Risk assessment and risk management of transgenic pharmaplants

Pharmaplants are of special concern when possible environmental and biodiversity aspects are considered. As acknowledged in the Norway –Canada Workshop 2007 pharmaplants may pose unique risks to the environment eg because of the novelty of the pharma compound itself or the novelty of the exposure to the environment. Multi-ple interactions with herbivores, their predators, pollinators and any other organism being part of the food web and the interacting biocenosis network are to be taken into consideration. Distribution and spread via seeds, pollen or with the help of vegetative proliferation has to be prevented. Current risk assessment using concepts like substantial equivalence or familiarity as starting points are not suited for an environ-mental assessment of pharmaplants. There is the need of developing physical containment concepts which really live up to the expectations of a fully reliable containment. Out of a nature protection perspective this is somehow a prerequisite for the use of pharmaplants as production facilities for drugs or other potent substances.

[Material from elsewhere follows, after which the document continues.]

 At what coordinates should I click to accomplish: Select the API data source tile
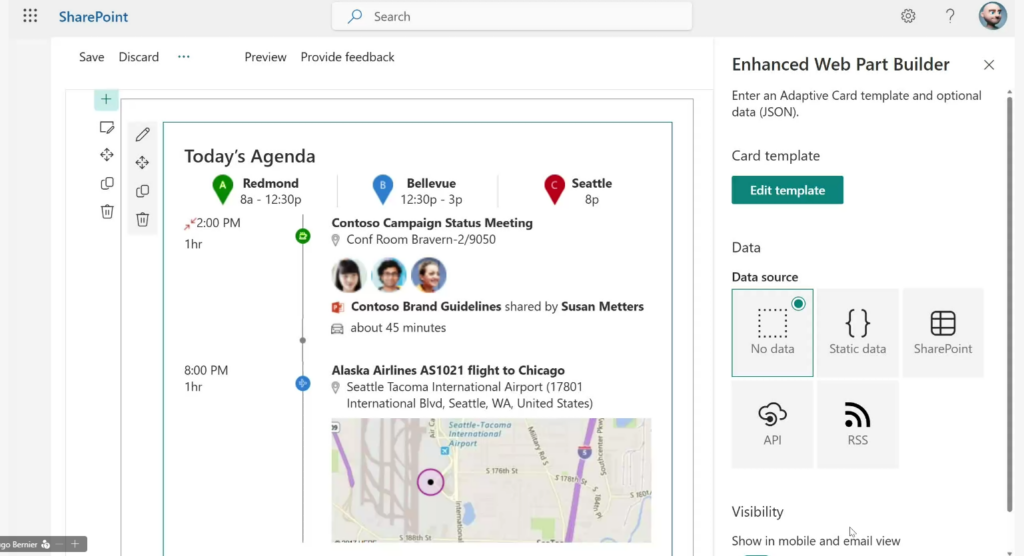click(772, 424)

I agree with Beatrix Tappeser’s comments on pharmaplants. However, in the rush to put such products to regulators there may be the temptation to argue that without an appropriate conventional comparator upon which to apply “the history of safe use”, we should apply comparators that are even less suited to the purpose of hazard identification. This is, in my opinion, what happened in at least some regulatory approvals of high lysine corn LY038. This product was acknowledged by all to be modified to be not substantially equivalent to any kind of corn or vegetable in existence. In the case of that corn, the various hazards were dismissed by what I consider to be some regulators’ far-fetched comparisons to red meat, button mushrooms and chicken eggs.

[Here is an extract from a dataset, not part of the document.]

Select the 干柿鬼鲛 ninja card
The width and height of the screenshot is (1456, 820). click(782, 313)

The problem with this is two-fold. First, even if one were to accept that hazards from the modification of a plant can be identified and dismissed based on comparisons to similar compounds in other kinds of foods, there remains the problem that the plant-derived hazard may be prepared differently and consumed in different amounts. Second, this approach equates the overall safety and value of a food with each of its parts. Some hazards in milk and meat are balanced by the overall nutritional benefits of these foods in the diets of many people. That does not make each component in these products safe at comparable concentrations in other plants nor does it justify moving a potential hazard into a food product that has historically been free of this potential hazard.

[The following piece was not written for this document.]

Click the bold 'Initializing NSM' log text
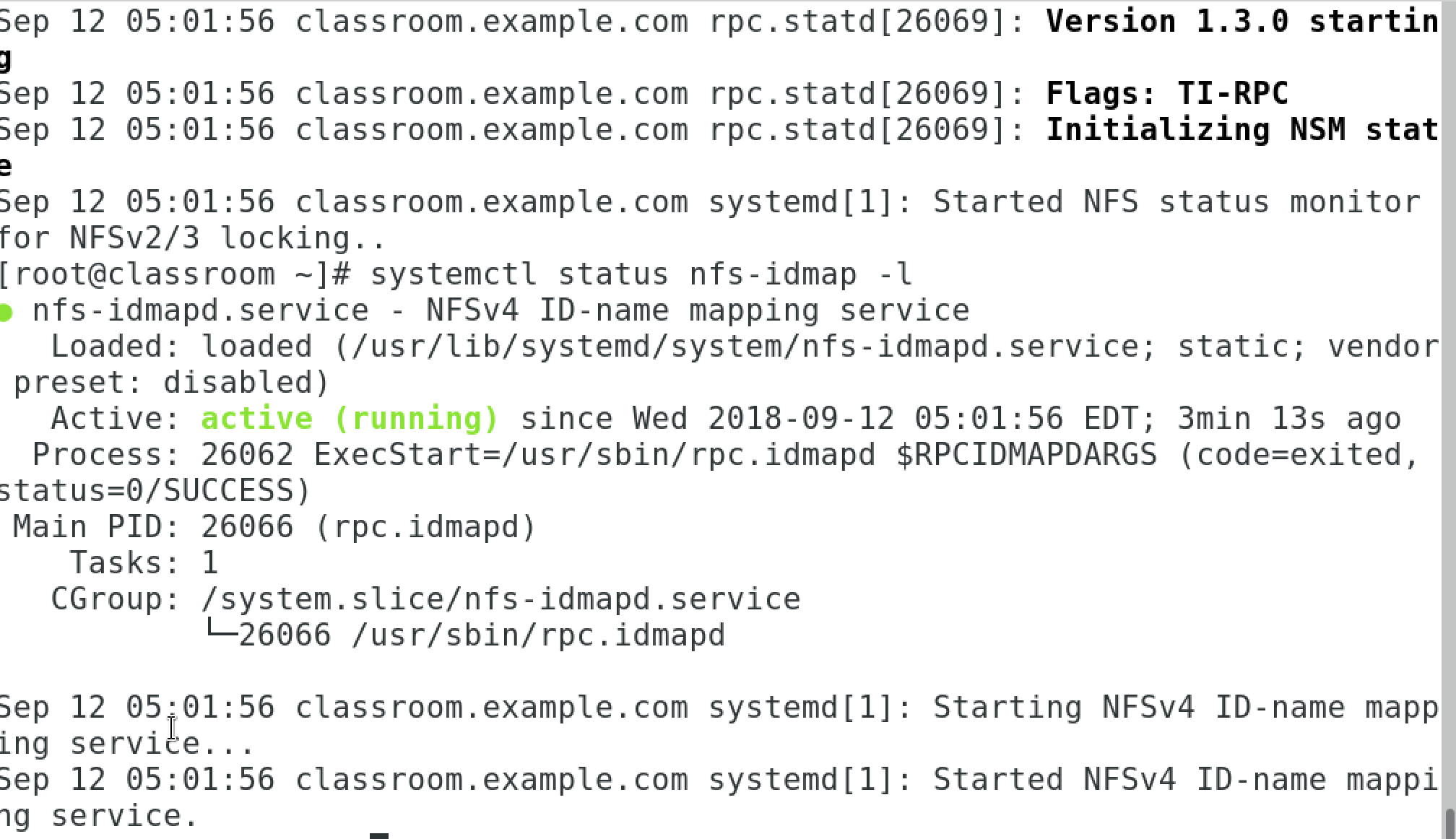 (x=1195, y=130)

The use of historical literature to define acceptable ranges of compounds in a species must be abandoned in favour of descriptions that emphasise the overall physiological balance in the test and comparator at the same time and location. It is dubious to argue, for example, that because some corn plants grown somewhere in the 1920s may have had sodium levels 5 times that of the proper comparator grown in 2008 then significantly higher sodium levels in the GM plant is also justified. This is because we don’t know anything about how the 1920s plant may have compensated for this sodium or even if it resembled a proper corn plant.

It could be argued that pharma is a more blatantly hazardous modification and therefore this temptation, that has seduced regulators in the past, will not be so powerful in the future. However, this argument is speculative as developers cleverly undermine regulators’ worries about just how dangerous a pharma-protein is (e.g., because of claims that it will be digested etc.). And as developers make drugs based on multiple components raised in different plants and which they will argue only have a pharma property when combined through industrial process highly unlikely to exist in nature. None of these arguments are of scientific origin as much as they will be designed to reassure.

Thus I would argue that more attention needs to be paid to the scientific description of comparators with every effort placed on making this definition more stringent and meaningful than it has been in the past. Doing this for pharma can have retrospective benefits for first generation GM products.